> [EXTRACTED TEXT]
══════════════════════════════

Neal Tonken taught me English in 10th grade. He changed my life. He died last week. I don’t remember what he taught me about how to start an essay, but that’s the way he would have started it.
He was clear and direct in his writing. Our first day of class in 1984 was his first day too. He’d been a lawyer and chucked it all to teach. He brought a bag of bread, a jar of peanut butter, and a jar of jelly. He asked us to describe how to make a sandwich. Then he read our instructions out loud, following along literally, placing the jar on top of the bag of bread. We’d forgotten basic elements like removing the bread from the bag or taking the lids off the jars.
“Dear John, How nice to hear from you,” starts a letter he wrote me in 1991. “Don’t choose law.” Direct. Clear. My letter that prompted his response was the opposite. It was a mess of perfumery and words stacked on top of each other. If it had been an email, it would have triggered his spam filter. I’d just gotten my first job as a secretary and mentioned in passing I might try to either write or go to law school. His response was advice but also an example.
I’d written that letter to thank him. I learned later that lots of students had done the same. “My interest in literature and learning started in your class,” I wrote. I can’t remember much from high school—too many sports concussions, maybe—but I can remember when that interest in learning arrived. After Mr. Tonken died, I thought maybe I’d imagined it, so I excavated the 30-year-old copy of Pride and Prejudice from my shelf and looked at my notes inside.
I wandered lonely as a cloud in 10th grade. I wrote computer programs and played computer games and sports. My report cards from that period show that I glided along with only the mildest interruptions from applied effort. “John: Who are you? Where were you?” read the remarks next to the “unsatisfactory” grade I received from my upper school work program. “If the Upper School Office was, in fact, your Work Program Assignment this semester, it’s news to us here in the office!” Teachers did not react well to my posture. In middle school a math teacher responded to my good-faith effort at an answer by scoffing: “That’s like me asking you what color the blackboard is and you responding, ‘Fast.’ ”
The pages of Pride and Prejudice don’t look like they belong to the same kid. They are heavily underlined in red pen. There is writing in the margins. Mr. Tonken had made literature an adventure, throwing open trapdoors in the text in class to help us understand what was really going on. Actually, mostly he pressed us to do that for ourselves. This was not a class in which information was ladled over you. He expected you to go get it. He once asked who had read a poem we’d been assigned more than once. When no one in class raised her hand, he kicked us all out and told us not to come back until we’d read it at least twice.
He made you want to figure out what was happening in those books so that you could get as excited as he did, but you also wanted to see his reaction when you’d figured something out.
I wasn’t quite sure how to do this. Stories were just a series of events to me. But reading that Penguin edition of Pride and Prejudice in my third-floor bedroom, I finally figured it out. There was a lot going on behind all the walking in and out of drawing rooms. I got so excited, I read the 38-page introduction, which we had not been assigned.

══════════════════════════════

> [DATA PROVIDED]
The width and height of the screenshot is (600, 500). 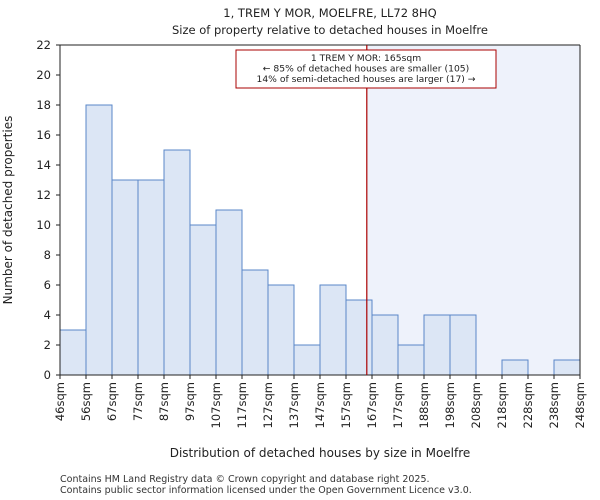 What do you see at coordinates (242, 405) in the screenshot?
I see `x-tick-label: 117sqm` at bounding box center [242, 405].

══════════════════════════════

> [ACTIVITY]
In the essay about Neal Tonken above, what did he bring to class on the first day?

> [TASK RESULT]
A bag of bread, a jar of peanut butter, and a jar of jelly.